Andererseits zerstreuten sich Befürchtungen von Anwohnern, dass eine Immobiliengesellschaft gesichtslose Eigentumswohnungen bauen und teuer verkaufen könnte. Jürgen Großmann, der frühere Vorstandsvorsitzende des Energiekonzerns RWE, residiert nicht weit entfernt: Seine Georgsmarienhütte-Holding ist an der Elbchaussee 189 im benachbarten Othmarschen ansässig.

Wenn alles gut läuft, soll der Neubau Anfang 2017 bezugsfertig sein

„Es werden hochwasserschutzbedingte Sicherungen eingeplant, die einer zusätzlichen statischen Berechnung und behördlicher Genehmigungen bedürfen“, heißt es vonseiten der Georgsmarienhütte Holding.
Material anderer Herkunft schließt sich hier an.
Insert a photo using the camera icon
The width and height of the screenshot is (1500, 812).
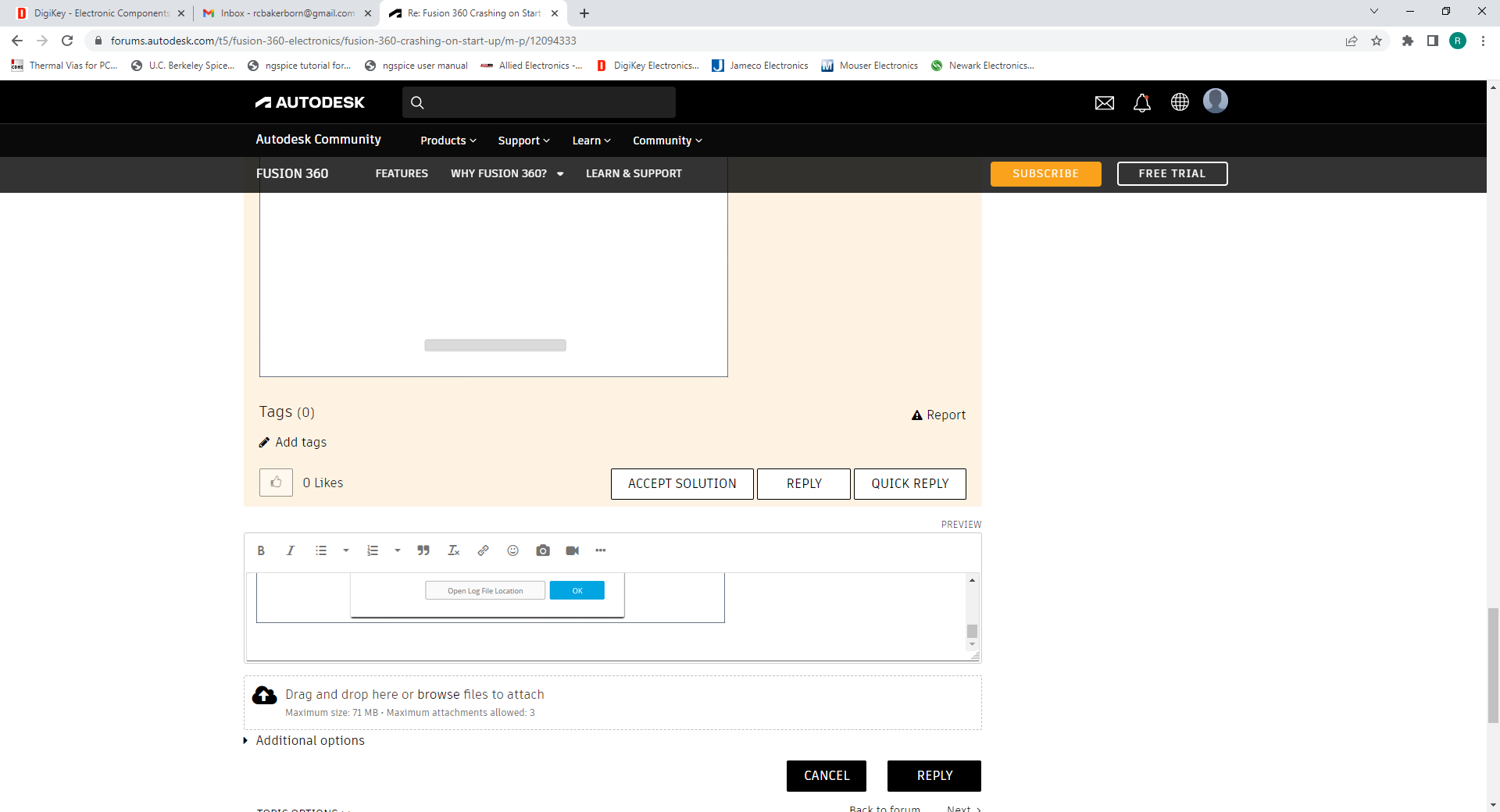543,550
Der Bauherr stehe für ein Gespräch über seine Pläne „berufsbedingt nicht zur Verfügung“. An einer Verzögerung habe er kein Interesse.

Hintergrund der ebenso aufwendigen wie kostspieligen Schutzmaßnahmen: Das Grundstück ist flutgefährdet. Die abgerissene Villa war mehrfach unterspült worden und letztlich von maroder Substanz.
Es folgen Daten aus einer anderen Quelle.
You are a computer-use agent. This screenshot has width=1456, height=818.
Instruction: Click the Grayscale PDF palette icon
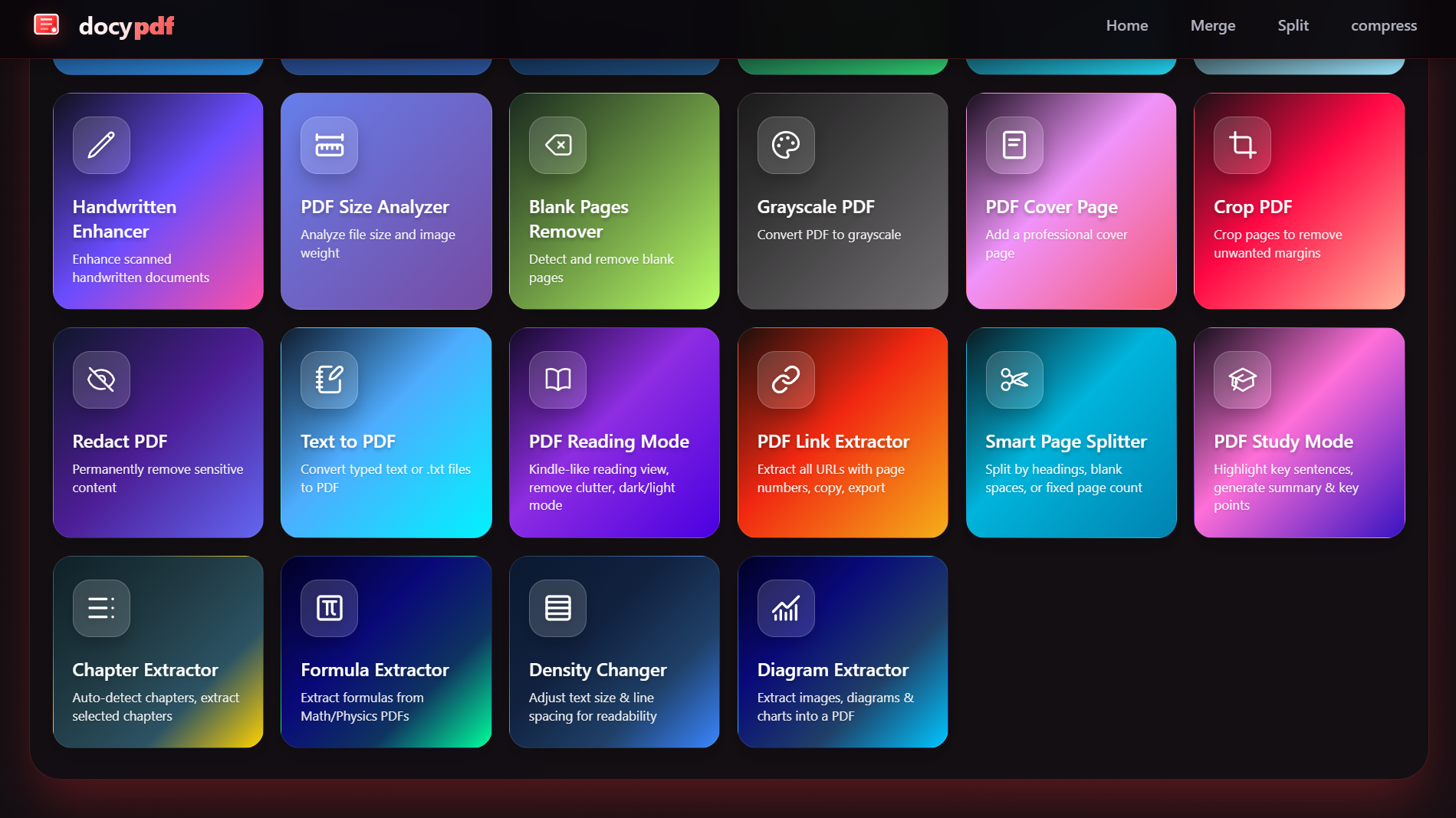pyautogui.click(x=785, y=146)
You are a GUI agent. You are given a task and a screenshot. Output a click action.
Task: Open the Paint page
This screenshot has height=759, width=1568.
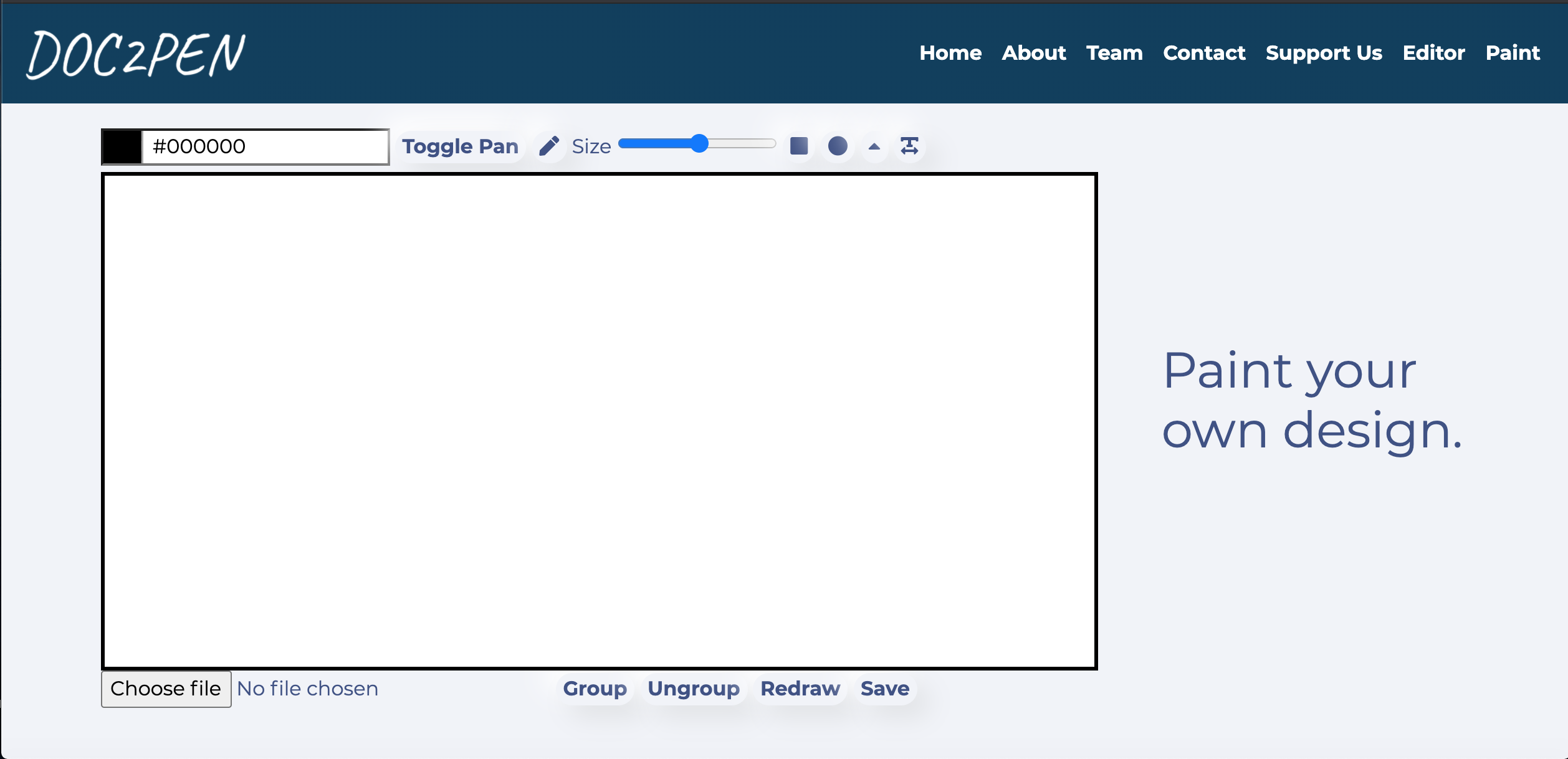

Auch deshalb konnte jahrelang kein Käufer für das vom Maklerbüro Meißler & Co. offerierte Gebäude mit dem Baujahr 1913 gefunden werden. Erst nach Erteilung einer behördlichen Abrissgenehmigung fand sich der neue Eigentümer. Hinter den Kulissen der Elbchaussee ist von einem Kaufpreis von deutlich mehr als sechs Millionen Euro die Rede. Hinzu kommen Abriss-, Planungs- und Baukosten. Eine Sanierung der optisch ansehnlichen, aber durchfeuchteten, alten Immobilie wäre extrem teuer geworden. Ein Investor fand sich folglich nicht.

Wenn alles gut läuft, soll das neue Bauwerk Anfang kommenden Jahres bezugsfertig sein. „Nach Rücksprache mit unserem Bauherrn sind wir gehalten, uns zu dem Bauvorhaben nicht weiter zu äußern“, schreibt Architekt Matthias Oertz auf Nachfrage.
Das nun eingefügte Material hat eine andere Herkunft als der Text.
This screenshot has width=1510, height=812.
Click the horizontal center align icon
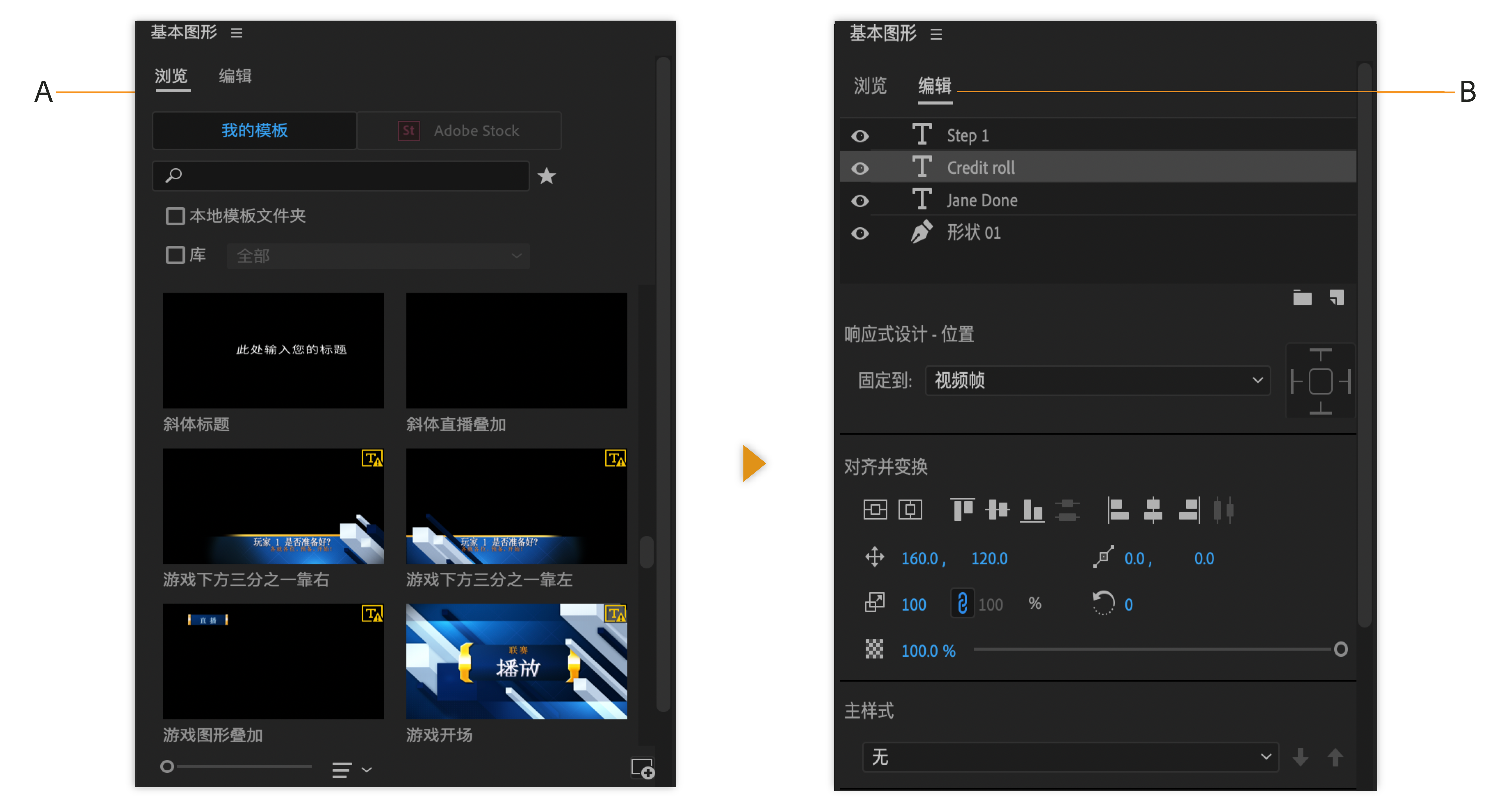tap(910, 510)
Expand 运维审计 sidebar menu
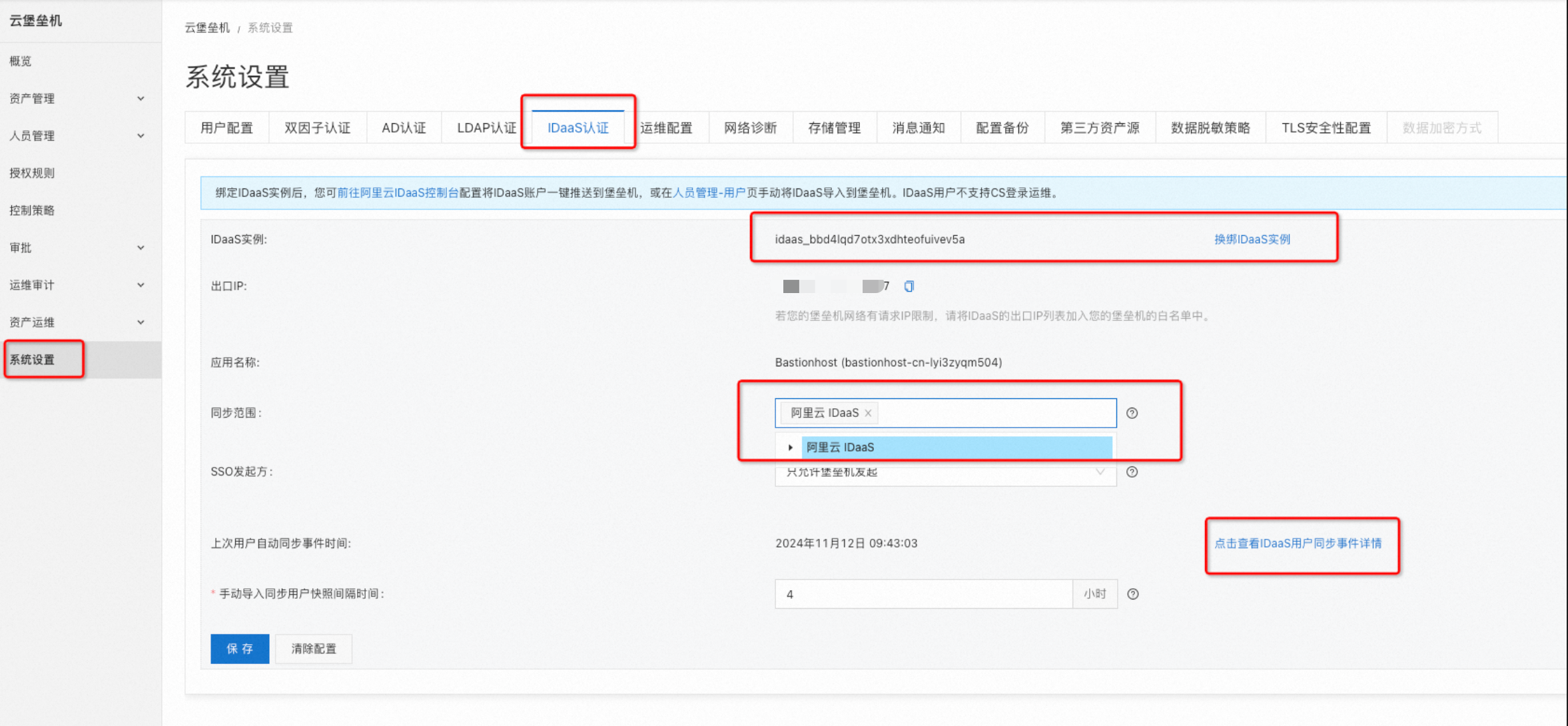This screenshot has height=726, width=1568. (x=73, y=285)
Mit vorbereitenden Arbeiten hinsichtlich des Naturschutzes sei begonnen worden. Statik und Wärmeschutznachweis wurden zur Prüfung eingereicht. „Wir erwarten eine baldige Genehmigung, um mit dem Bau beginnen zu können“, fügt Oertz hinzu.

Im Namen des Bezirksamts Altona bestätigt Martin Roehl die grundsätzlich erteilte Baugenehmigung. „Einige bautechnische Nachweise wie zum Beispiel für Wärmeschutz und Entwässerung werden von den zuständigen Fachbehörden geprüft“, sagt er. „Diese werden dann vom Bezirksamt Altona im Rahmen von Ergänzungsbescheiden genehmigt.“ Man gehe von einem Baubeginn „noch in diesem Frühjahr“ aus.

Das neue Bauwerk an der Elbchaussee muss auf den Abmessungen des alten von etwa 16 mal 20 Metern errichtet werden. Das Büro des Bauherrn terminiert den Baustart eher defensiv auf „Sommer“.

Bis zur Fertigstellung wird ein weiteres Problem gelöst sein. Im Altonaer Bauausschuss bestanden Befürchtungen, dass ein hoher Zaun das Grundstück hermetisch abriegeln könnte und hässlich wirken würde. Der Kompromiss soll eine Abwägung zwischen der Optik eines markanten Areals in allerbester Lage und den berechtigten Sicherheitsinteressen der neuen Bewohner sein. Wie das genau aussieht, muss sich noch zeigen.